* Verilen Metin:
===

CHP’NİN BDP İLE İTTİFAK YAPACAK DÜZEYDE SOSYAL DEMOKRAT KİMLİĞİ YOK
Ben BDP ile ittifak yapacak düzeyde bir sosyal demokrat kimliğe ulaşabileceğini pek sanmıyorum. Eğer böyle bir durumu olsa siyaset bir yerde ittifak ve ortaklıklar sahasıdır, ona karşı olunmaz ama mevcut durumda bunun koşullarının olmadığı yakın geçmişte yapılan tartışmalarla açığa çıkmıştır. Henüz ortada bir şey yokken bile bir sürü şey söylendi. İlla bir işbirliği, ittifak olmayabilir. Fakat Kürt sorununun çözümünde herkes katkısını sunabilir, bu temelde dayatmalar gelişebilir. Biz hep şunu söyledik “Kürt sorunu, Türkiye Cumhuriyeti’nin en temel sorunudur. Herkesi ilgilendiren bir sorundur ve herkes bir biçimde bu sorunun çözümüne katkı sunmalıdır. Çünkü sorunun çözümsüzlüğü Türkiye’ye de kaybettiriyor. Cumhuriyetin en temel kurumlaşmalarından biri olan CHP gibi bir siyasal organizasyonun bu konuda görevine doğru sahip çıkması gerekir, diye düşünüyoruz. Salt oy hesabıyla yaklaşmak ya da geçmişin politikalarında ısrar etmek, çağın gelişen koşullarını görmemek, dar milliyetçi ve şovenist bir bakış açısıyla soruna yaklaşmak zaten çatışmayı, bastırma ve isyanı doğurmuştur. Artık bu politikaların geride kalması gerekmektedir. Bu çerçevede biz tüm çevrelerin sürece katkı sunmasını ve katılım göstermesini isteriz.

===

* Sağlanan Veriler:
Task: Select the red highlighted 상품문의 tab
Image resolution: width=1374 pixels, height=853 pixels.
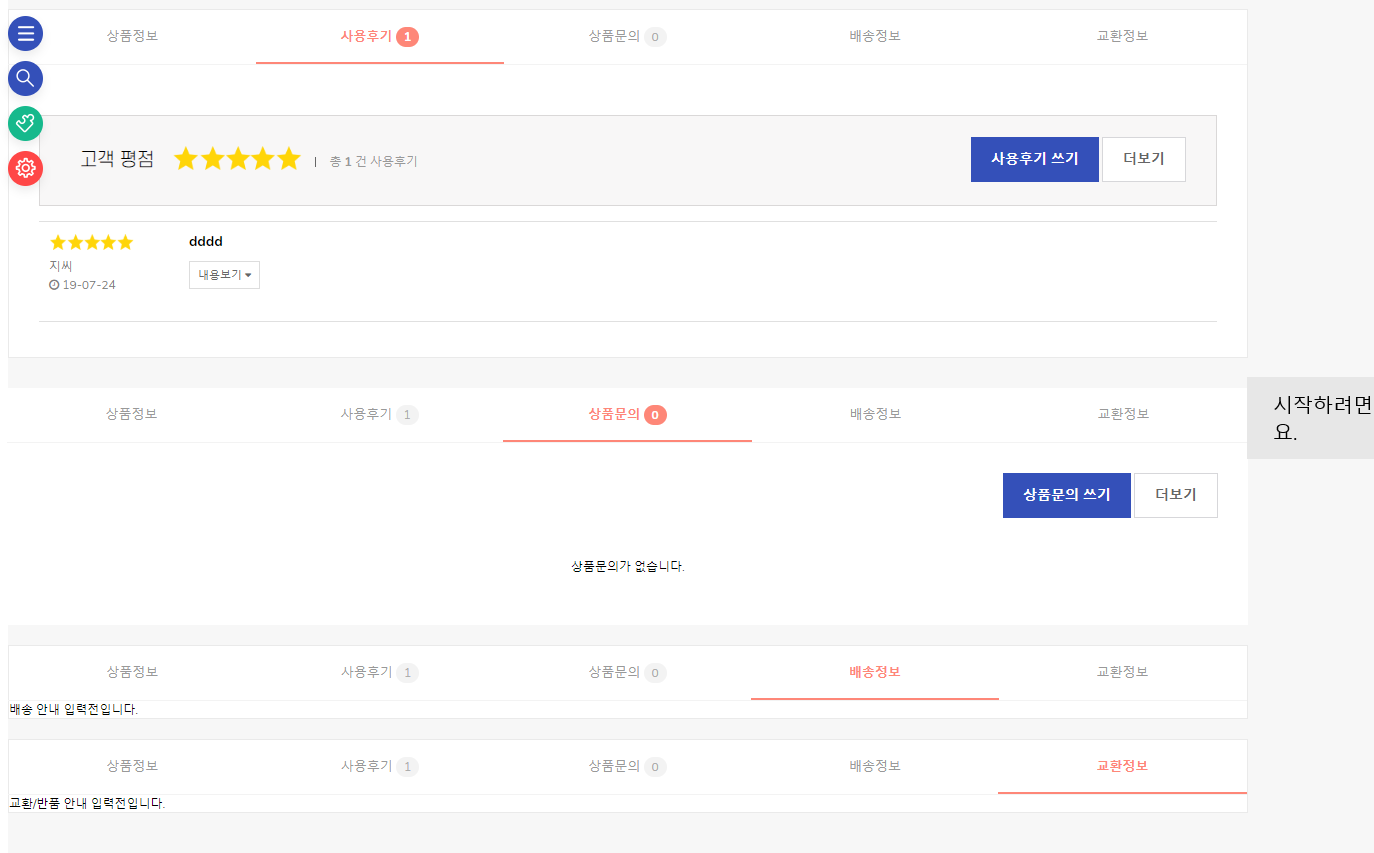Action: coord(614,414)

===

* Yapılacaklar:
1. CHP ile BDP ittifakı üzerine olan metinde "Ben BDP ile ittifak yapacak düzeyde" diye başlayan paragrafı, ana bilgilerini koruyarak madde madde yeniden yazın.
2. CHP ile BDP ittifakı üzerine olan metni, son cümlesinden sonra aynı bakış açısıyla sürdürün.

* Görevlere Göre Yanıtlar:
1.
- Konuşan kişi, CHP'nin BDP ile ittifak yapabilecek düzeyde sosyal demokrat bir kimliğe ulaşabileceğini pek sanmıyor.
- Siyaset ittifak ve ortaklıklar alanıdır ve böyle bir durum olsa buna karşı çıkılmaz. Ancak yakın geçmişteki tartışmalar, bugün bunun koşullarının olmadığını göstermiştir.
- Ortada henüz bir şey yokken bile pek çok şey söylenmiştir.
- Bir işbirliği ya da ittifak şart olmayabilir. Buna karşın Kürt sorununun çözümüne herkes katkı sunabilir.
- Kürt sorunu, Türkiye Cumhuriyeti'nin en temel sorunudur ve herkesi ilgilendirir. Sorunun çözümsüzlüğü Türkiye'ye de kaybettirmektedir.
- Cumhuriyetin en temel kurumlaşmalarından biri olan CHP, bu konuda görevine doğru biçimde sahip çıkmalıdır.
- Soruna salt oy hesabıyla ya da dar milliyetçi ve şovenist bir bakışla yaklaşmak, geçmişin politikalarında ısrar etmek ve çağın koşullarını görmemek çatışmayı, bastırmayı ve isyanı doğurmuştur. Bu politikaların artık geride kalması gerekmektedir.
- Tüm çevrelerin sürece katkı sunması ve katılım göstermesi istenmektedir.

2.
SORUNU ERTELEMEK DOĞRU OLMAZ
*Tek taraflı ilan ettiğiniz eylemsizlik süreci gerektiği gibi işletilebiliyor mu? Bu sürecin oluşturulmasında Ankara ile karşılıklı bazı temasların etkili olduğu gündeme geldi. Bu anlamda Ankara bu süreçte üzerine düşenleri yaptı mı? AKP’nin bugünkü durumunu nasıl görüyorsunuz? Bir çözüm projesi var mı, yoksa Kürtleri oy potansiyeli olarak mı görüyor?
– Tek taraflı olarak ilan ettiğimiz eylemsizlik süreci Kürt sorununun çözümü için önemli bir şans ortaya çıkarmış bulunmaktadır. Biz bu şansın doğru değerlendirilmesinin önemini hep vurguluyoruz. Bu konuda var olan temasların pratiğe dönüşmesi ve bu yönlü pratik adımların atılması gerektiğini düşünüyoruz. “Hayır, şimdi pratik adımlar atılmaz, her şey seçimlerden sonraya kalır , diyerek sorunu ertelemenin doğru olmadığını, çünkü bunun güncel, kendisini dayatan bir sorun konumunda bulunduğunu belirtiyoruz.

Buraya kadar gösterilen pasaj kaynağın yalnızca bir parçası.